■ **DOCUMENT SECTION**
++++++++++++++++++++

[re-search] right to be forgotten

René König kontakt at renekoenig.eu
Mon Jun 2 11:19:49 CEST 2014


"Google is already handling millions of deletion requests for copyright
violations every month, so even a couple of hundred insisting individuals
won't make much of a difference."

Looks like Mayer-Schönberger underestimated that as there were 12.000 delete
requests within the first 24 hours after Google put on the form. But ok, I
guess this is probably mainly due to the heavy media coverage on this topic
and it will rather decline in the future.

However, the broader question behind this "right to be forgotten" is quite
critical and I´m concerned that many people in Europe instinctively take
sides against Google without thinking too much about the implications. For
example, in the Spanish case that initiated the whole thing, the complainant
tried before to go against the publisher of the information he wanted to get
rid of. The court decided against that, anyway Google has to delete links
referring to this information. So, they are forced to take down information
that is actually legal. To me that sounds like opening the door to
censorship. More critical arguments were made in this interesting article
(in German, sorry):
http://www.daniel-schwerd.de/sperren-statt-loeschen-warum-das-eugh-urteil-ke
in-recht-auf-vergessen-darstellt/ 

Best,

René     

-----Ursprüngliche Nachricht-----
Von: re-search [mailto:re-search-bounces at listcultures.org] Im Auftrag von
Geert Lovink
Gesendet: Mittwoch, 14. Mai 2014 13:36
An: re-search at listcultures.org
Betreff: Re: [re-search] right to be forgotten

> http://www.theguardian.com/commentisfree/2014/may/13/omission-of-searc
> h-results-no-right-to-be-forgotten
> 
> Millions of deletion requests are handled for copyright violations, so a
few insisting individuals won't make a difference
> 	• Viktor Mayer-Schönberger
> 	• The Guardian, Tuesday 13 May 2014 23.30 BST The decision by the 
> European court of justice that in some cases Google may have to omit
search results if an affected individual requests so, is alternatively
hailed as the dawn of an effective "right to be forgotten", or condemned as
the end of search engines or even the freedom of the press. Frankly it is
neither.
> 
> In part this has to do with how the decision is phrased. For starters, the
court made clear that news media are exempt from such deletion requests;
Google is only on the hook because it argued it is not media (to avoid
having to comply with media regulation in Europe).

++++++++++++++++++++

■ **DATA EXTRACT**

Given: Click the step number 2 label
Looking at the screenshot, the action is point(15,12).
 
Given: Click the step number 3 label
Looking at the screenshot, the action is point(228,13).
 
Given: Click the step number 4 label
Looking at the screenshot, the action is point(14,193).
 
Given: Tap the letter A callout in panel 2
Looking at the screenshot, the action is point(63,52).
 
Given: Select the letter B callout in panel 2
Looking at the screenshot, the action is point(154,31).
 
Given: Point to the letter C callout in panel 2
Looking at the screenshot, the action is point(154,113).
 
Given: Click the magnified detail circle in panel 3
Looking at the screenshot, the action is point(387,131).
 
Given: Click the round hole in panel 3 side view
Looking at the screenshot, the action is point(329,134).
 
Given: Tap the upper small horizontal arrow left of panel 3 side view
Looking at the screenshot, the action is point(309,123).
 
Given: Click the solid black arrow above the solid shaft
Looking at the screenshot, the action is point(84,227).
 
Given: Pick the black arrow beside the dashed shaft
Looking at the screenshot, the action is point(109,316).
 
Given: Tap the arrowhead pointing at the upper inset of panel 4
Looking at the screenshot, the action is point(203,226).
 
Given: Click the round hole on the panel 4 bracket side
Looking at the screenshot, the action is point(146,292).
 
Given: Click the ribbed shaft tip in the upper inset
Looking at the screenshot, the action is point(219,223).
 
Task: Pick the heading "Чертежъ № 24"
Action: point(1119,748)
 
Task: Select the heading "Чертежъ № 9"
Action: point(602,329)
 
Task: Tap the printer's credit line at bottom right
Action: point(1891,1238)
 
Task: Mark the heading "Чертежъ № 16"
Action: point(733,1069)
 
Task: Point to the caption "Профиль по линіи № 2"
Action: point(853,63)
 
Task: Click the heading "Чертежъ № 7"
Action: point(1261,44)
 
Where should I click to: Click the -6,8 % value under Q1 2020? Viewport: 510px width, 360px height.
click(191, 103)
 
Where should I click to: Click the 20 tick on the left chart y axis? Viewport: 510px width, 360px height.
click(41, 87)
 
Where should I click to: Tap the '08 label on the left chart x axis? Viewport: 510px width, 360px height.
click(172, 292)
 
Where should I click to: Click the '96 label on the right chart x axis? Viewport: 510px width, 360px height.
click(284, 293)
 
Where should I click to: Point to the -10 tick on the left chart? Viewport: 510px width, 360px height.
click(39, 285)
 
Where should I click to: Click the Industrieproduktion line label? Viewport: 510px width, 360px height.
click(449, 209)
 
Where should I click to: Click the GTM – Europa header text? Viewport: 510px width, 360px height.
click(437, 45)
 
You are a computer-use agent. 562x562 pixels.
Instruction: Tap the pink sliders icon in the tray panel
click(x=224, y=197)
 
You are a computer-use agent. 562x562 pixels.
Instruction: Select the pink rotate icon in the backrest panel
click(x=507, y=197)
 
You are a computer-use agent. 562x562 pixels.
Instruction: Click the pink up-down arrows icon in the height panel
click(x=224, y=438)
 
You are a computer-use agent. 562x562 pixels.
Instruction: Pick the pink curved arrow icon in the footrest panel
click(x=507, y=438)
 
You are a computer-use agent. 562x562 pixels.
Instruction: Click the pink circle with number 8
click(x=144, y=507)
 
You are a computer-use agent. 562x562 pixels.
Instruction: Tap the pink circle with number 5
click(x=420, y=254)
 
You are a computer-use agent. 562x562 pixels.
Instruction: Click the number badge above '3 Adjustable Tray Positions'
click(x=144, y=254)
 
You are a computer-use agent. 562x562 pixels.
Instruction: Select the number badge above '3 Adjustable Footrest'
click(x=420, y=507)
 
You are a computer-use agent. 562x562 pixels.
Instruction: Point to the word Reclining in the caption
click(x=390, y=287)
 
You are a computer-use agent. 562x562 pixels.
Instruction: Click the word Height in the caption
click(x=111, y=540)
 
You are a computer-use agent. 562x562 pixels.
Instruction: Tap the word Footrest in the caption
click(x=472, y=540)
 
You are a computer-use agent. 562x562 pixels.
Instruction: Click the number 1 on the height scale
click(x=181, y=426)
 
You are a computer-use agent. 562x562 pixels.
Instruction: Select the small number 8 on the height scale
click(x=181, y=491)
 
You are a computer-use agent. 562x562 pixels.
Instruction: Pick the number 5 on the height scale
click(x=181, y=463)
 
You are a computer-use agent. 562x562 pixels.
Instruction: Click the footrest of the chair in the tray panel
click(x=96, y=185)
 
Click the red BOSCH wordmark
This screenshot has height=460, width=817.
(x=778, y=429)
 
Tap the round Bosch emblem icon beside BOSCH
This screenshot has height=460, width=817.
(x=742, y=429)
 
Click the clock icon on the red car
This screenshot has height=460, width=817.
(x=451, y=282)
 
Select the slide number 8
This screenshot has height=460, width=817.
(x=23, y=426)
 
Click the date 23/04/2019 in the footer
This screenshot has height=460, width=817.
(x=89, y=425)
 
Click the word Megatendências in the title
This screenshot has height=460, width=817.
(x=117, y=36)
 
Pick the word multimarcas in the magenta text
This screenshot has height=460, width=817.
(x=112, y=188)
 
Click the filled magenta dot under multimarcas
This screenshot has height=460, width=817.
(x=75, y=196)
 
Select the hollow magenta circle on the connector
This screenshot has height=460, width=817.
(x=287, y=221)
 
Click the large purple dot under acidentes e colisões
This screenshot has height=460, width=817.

++++++++++++++++++++

■ **TASK TO COMPLETE**
Copy out the part of the mailing-list post on the right to be forgotten between "Looks like Mayer-Schönberger" and "in the future.", inclusive.

■ **EXERCISE OUTPUT**
Looks like Mayer-Schönberger underestimated that as there were 12.000 delete
requests within the first 24 hours after Google put on the form. But ok, I
guess this is probably mainly due to the heavy media coverage on this topic
and it will rather decline in the future.